American politician from Maryland

Rachel Renee Jones (born December 18, 1984) is an American politician who served in the Maryland House of Delegates from District 27B from February 18, 2021, to January 11, 2023. She is a member of the Democratic Party.

==Biography==
Rachel Jones is an American politician who represented District 27B in the Maryland House of Delegates. She was appointed by Maryland Governor Larry Hogan to finish the term of Michael Jackson who had been appointed to the Maryland State Senate to fill the vacancy created when Senate President Thomas V. Miller Jr. resigned.

Jones was born in Prince Frederick, Maryland, December 18, 1984. She graduated from Calvert High School in 2002 and matriculated to Morgan State University. By 2007 she had completed her studies and was awarded a Bachelor of Sciences degree in political science.

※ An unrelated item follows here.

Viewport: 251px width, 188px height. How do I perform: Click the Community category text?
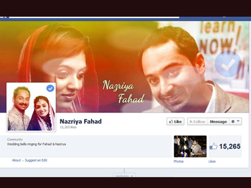point(15,140)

From 2013 to 2016, Jones served as a Field Representative and assistant to US Senator Barbara Mikulski.. In 2016, Jones served as a field assistant to US Senator Ben Cardin.

Jones ran for her seat in the 2022 gubernatorial elections, losing in the Democratic primary to current Delegate Jeffrie Long Jr. After she left office in 2023, she became the government relations director for the Maryland Department of Agriculture.

==Personal life==
Jones has two children, including a son with autism.